On the Sussex boys are stirring
In the wood-land and the Downs
We are moving in the hamlet
We are rising in the town;
For the call is King and Country
Since the foe has asked for war,
And when danger calls, or duty
We are always to the fore.

With the declaration of the Second World War, on 3 September 1939, Sussex found itself part of the country's frontline with its airfields playing a key role in the Battle of Britain and with its towns being some of the most frequently bombed.

The first line of defence was the coastal crust consisting of pillboxes, machine-gun posts, trenches, rifle posts, anti-tank obstacles plus scaffolding, mines and barbed wire. As the Sussex regiments were serving overseas for large parts of the war, the defence of the county was undertaken by units of the Home Guard with help between 1941 to early 1944 from the First Canadian Army.

During the war every part of Sussex was affected. Army camps of both the tented and also the more permanent variety sprang up everywhere. Sussex played host to many servicemen and women, including the 2nd Canadian Infantry Division, the 4th Armoured Brigade, the 30th US Division, the 27th Armoured Brigade and the 15th Scottish Division. Besides airmen and women from the British Commonwealth, fighter squadrons from the Free Belgian, Free French, Free Czechs, Free Polish were regularly based at airfields around Sussex.

During the lead up to the D-Day landings, the people of Sussex were witness to the build up of military personnel and materials, including the assembly of landing crafts and construction of Mulberry harbours off the countys coast. Five new airfields were built to provide additional support for the D-Day landings, four near Chichester and one near Billingshurst.

A legacy of the D-Day landings are the sections of Mulberry harbour that lay broken and abandoned on the sea floor 2 miles (3.2 km) off the coast, of Selsey Bill, having missed the invasion.

■ GIVEN INFORMATION

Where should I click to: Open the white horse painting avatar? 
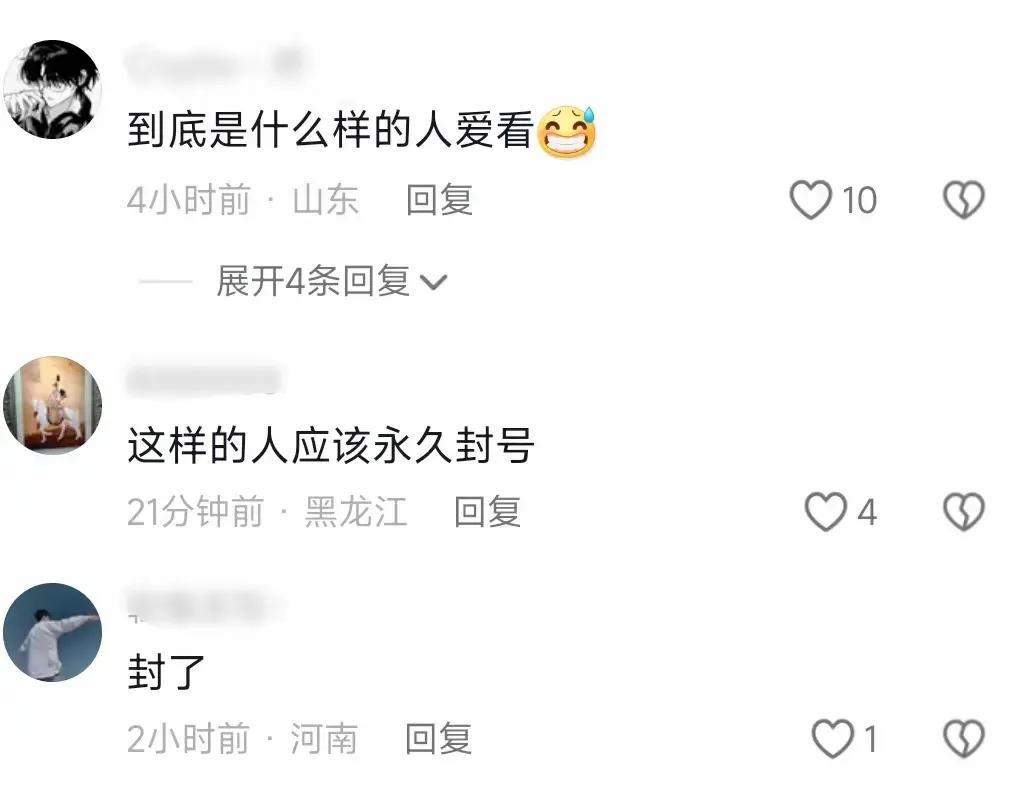pyautogui.click(x=53, y=405)
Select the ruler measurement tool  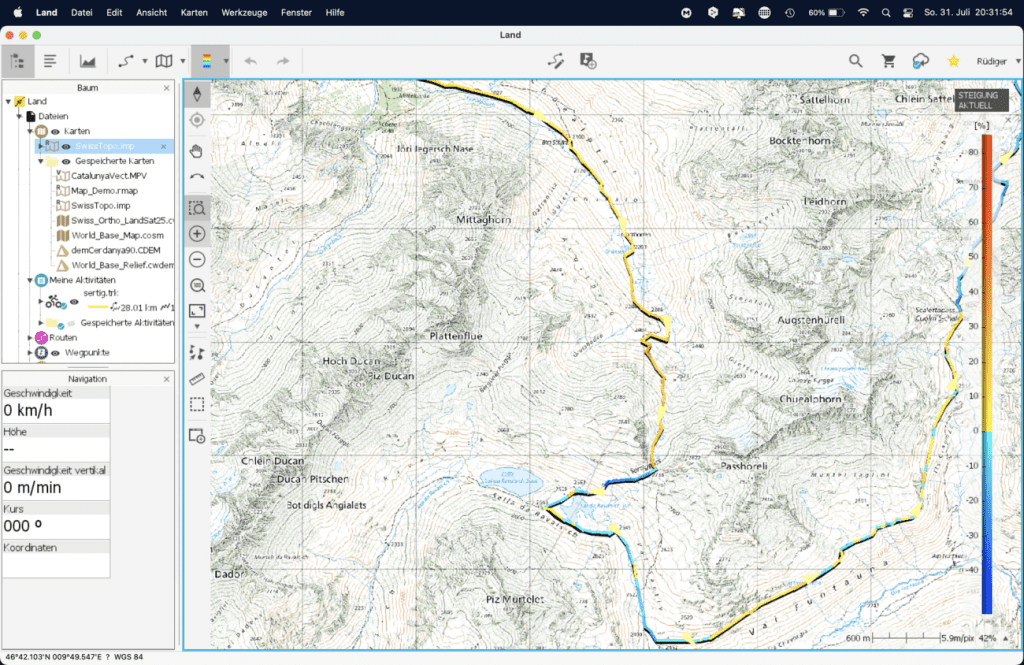click(197, 379)
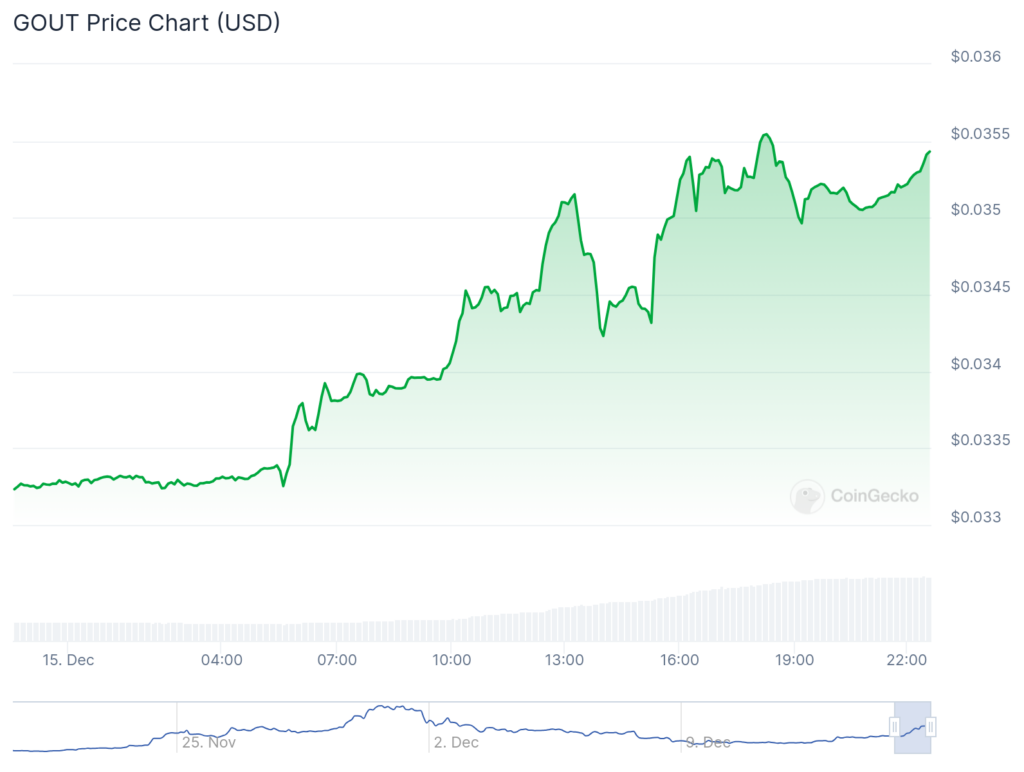
Task: Click the 9. Dec label in navigator
Action: click(x=708, y=743)
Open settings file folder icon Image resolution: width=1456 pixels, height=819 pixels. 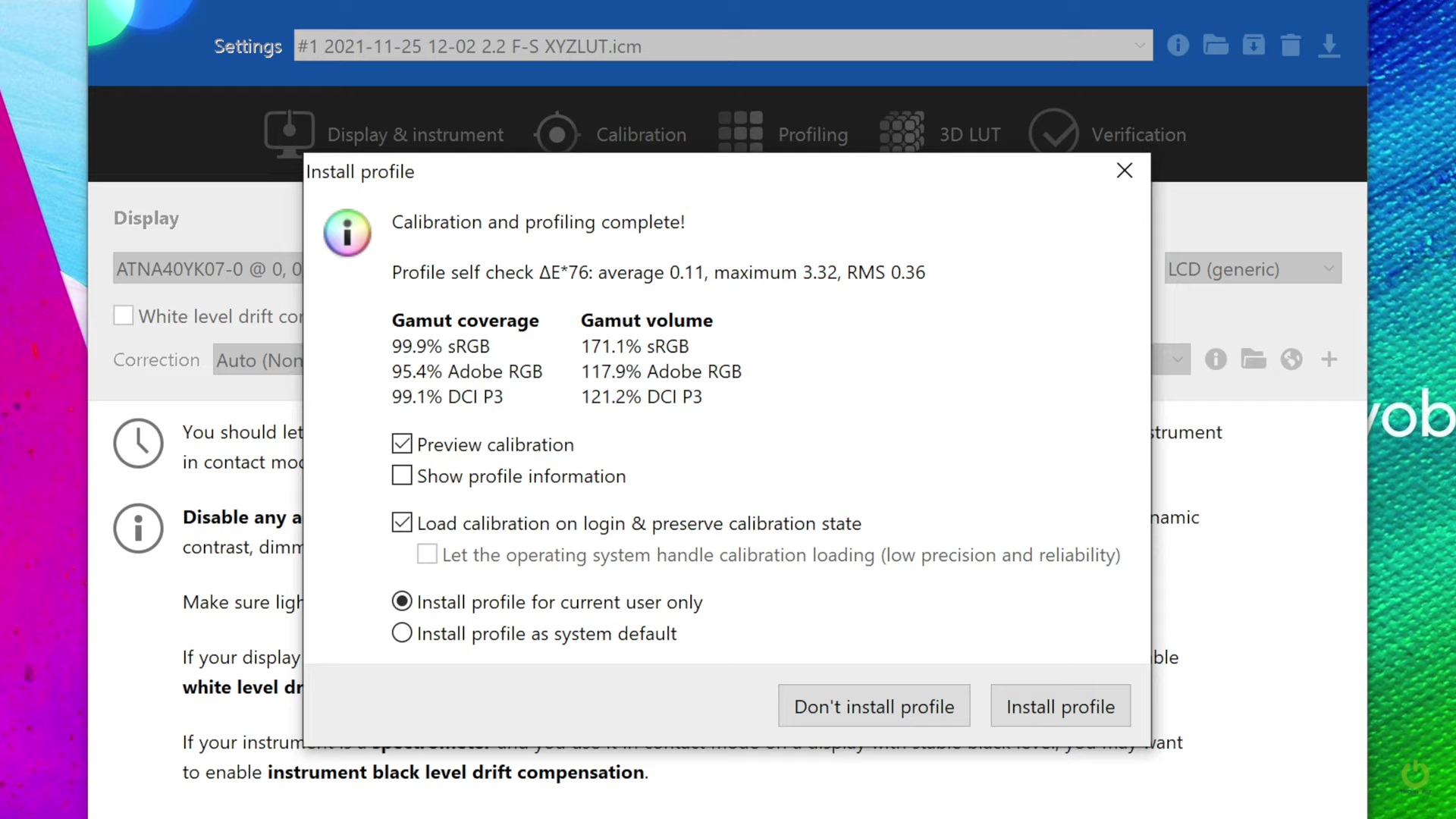click(1216, 46)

■ PROBLEM DETAILS
Reproduce the entire passage about Sussex in the Second World War word for word. Rely only on the passage about Sussex in the Second World War.

■ RESPONSE
On the Sussex boys are stirring
In the wood-land and the Downs
We are moving in the hamlet
We are rising in the town;
For the call is King and Country
Since the foe has asked for war,
And when danger calls, or duty
We are always to the fore.

With the declaration of the Second World War, on 3 September 1939, Sussex found itself part of the country's frontline with its airfields playing a key role in the Battle of Britain and with its towns being some of the most frequently bombed.

The first line of defence was the coastal crust consisting of pillboxes, machine-gun posts, trenches, rifle posts, anti-tank obstacles plus scaffolding, mines and barbed wire. As the Sussex regiments were serving overseas for large parts of the war, the defence of the county was undertaken by units of the Home Guard with help between 1941 to early 1944 from the First Canadian Army.

During the war every part of Sussex was affected. Army camps of both the tented and also the more permanent variety sprang up everywhere. Sussex played host to many servicemen and women, including the 2nd Canadian Infantry Division, the 4th Armoured Brigade, the 30th US Division, the 27th Armoured Brigade and the 15th Scottish Division. Besides airmen and women from the British Commonwealth, fighter squadrons from the Free Belgian, Free French, Free Czechs, Free Polish were regularly based at airfields around Sussex.

During the lead up to the D-Day landings, the people of Sussex were witness to the build up of military personnel and materials, including the assembly of landing crafts and construction of Mulberry harbours off the countys coast. Five new airfields were built to provide additional support for the D-Day landings, four near Chichester and one near Billingshurst.

A legacy of the D-Day landings are the sections of Mulberry harbour that lay broken and abandoned on the sea floor 2 miles (3.2 km) off the coast, of Selsey Bill, having missed the invasion.